Seaborn - categorical plotting


In [1]:
import seaborn as sns
%matplotlib inline
tips = sns.load_dataset('tips')
tips.head()


Out[1]:
total_bill tip sex smoker day time size
0 16.99 1.01 Female No Sun Dinner 2
1 10.34 1.66 Male No Sun Dinner 3
2 21.01 3.50 Male No Sun Dinner 3
3 23.68 3.31 Male No Sun Dinner 2
4 24.59 3.61 Female No Sun Dinner 4

Barplot

Barplot is used to indicate some measure of central tendancy. Seaborn adds some descriptors to indicate the variance in the data. Call this with a categorical column in X and numerical column for Y


In [2]:
sns.barplot(x='sex', y='total_bill', data=tips)


Out[2]:
<matplotlib.axes._subplots.AxesSubplot at 0x1101e1860>

Thus the average bill for men was higher than women.

Countplot

If you want a regular bar chart that shows the count of data, then do a countplot


In [4]:
sns.countplot(x='sex', data=tips)


Out[4]:
<matplotlib.axes._subplots.AxesSubplot at 0x1127c1320>

Boxplot

Boxplots are very common. It is used to display distribution of data as well as outliers. A boxplot splits the data into 4 quantiles or quartiles. The median is represented as a horizontal line with the quartile +- medain in solid shade.
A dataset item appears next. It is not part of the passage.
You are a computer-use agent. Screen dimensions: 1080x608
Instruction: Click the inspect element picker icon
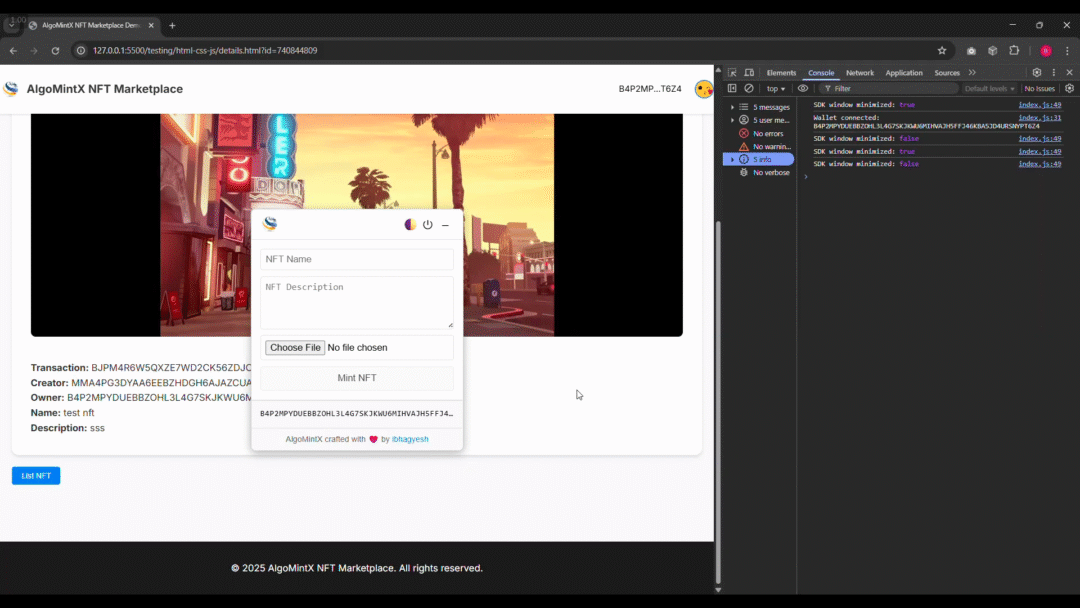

The end of the whiskers may represent the ends of the remaining quartiles

If outliers are calculated, then whiskers are shorter and values greater than 1.5 times the IQR - Inter Quartile Range are considered outliers.


In [2]:
sns.boxplot(x='time', y='total_bill', data=tips)


Out[2]:
<matplotlib.axes._subplots.AxesSubplot at 0x1129ecdd8>

We can interpret this as people spend more on dinner on average than lunch. The median is higher. Yet there is higher variability as well with the amount spent on dinner. The lowest being lower than lunch.


In [6]:
sns.boxplot(x='time',y='total_bill', data=tips, hue='sex')


Out[6]:
<matplotlib.axes._subplots.AxesSubplot at 0x1150d1278>

Violin plot

A violin plot builds on a boxplot by showing KDE of the data distribution.


In [9]:
sns.violinplot(x='time',y='total_bill', data=tips)


Out[9]:
<matplotlib.axes._subplots.AxesSubplot at 0x1155731d0>

You can see, lunch bills are tighter around the median compared to dinner. The Q3 of dinner is long, which can be noticed in the spread of the green violin plot.


In [10]:
sns.violinplot(x='time', y='total_bill', data=tips, hue='sex', split=True)


Out[10]:
<matplotlib.axes._subplots.AxesSubplot at 0x115587fd0>

From this plot, we assert our experience so far that women's bills are lesser than men - the width of the violin is higher on the lower end.

Stirp plot

Strip plot is like a scatter plot for a categorial data. You specify a categorial column for X and numeric for Y.


In [12]:
sns.stripplot(x='time', y='total_bill', data=tips)


Out[12]:
<matplotlib.axes._subplots.AxesSubplot at 0x11577bd68>

To make out the data distribution, you can add some jitter to the plot. Jitter will shift the points laterally in a random manner.


In [13]:
sns.stripplot(x='time', y='total_bill', data=tips, jitter=True)


Out[13]:
<matplotlib.axes._subplots.AxesSubplot at 0x115637518>

Swarm plot

Swram plots are a combination of violin and strip plots. It shows the real data distribution using actual point values.


In [14]:
sns.swarmplot(x='time', y='total_bill', data=tips)


Out[14]:
<matplotlib.axes._subplots.AxesSubplot at 0x115997978>

You can combine a violin and swarm plot to see how the KDE is calculated and smooths


In [15]:
sns.violinplot(x='time', y='total_bill', data=tips)
sns.swarmplot(x='time', y='total_bill', data=tips, color='black')


Out[15]:
<matplotlib.axes._subplots.AxesSubplot at 0x1159aa278>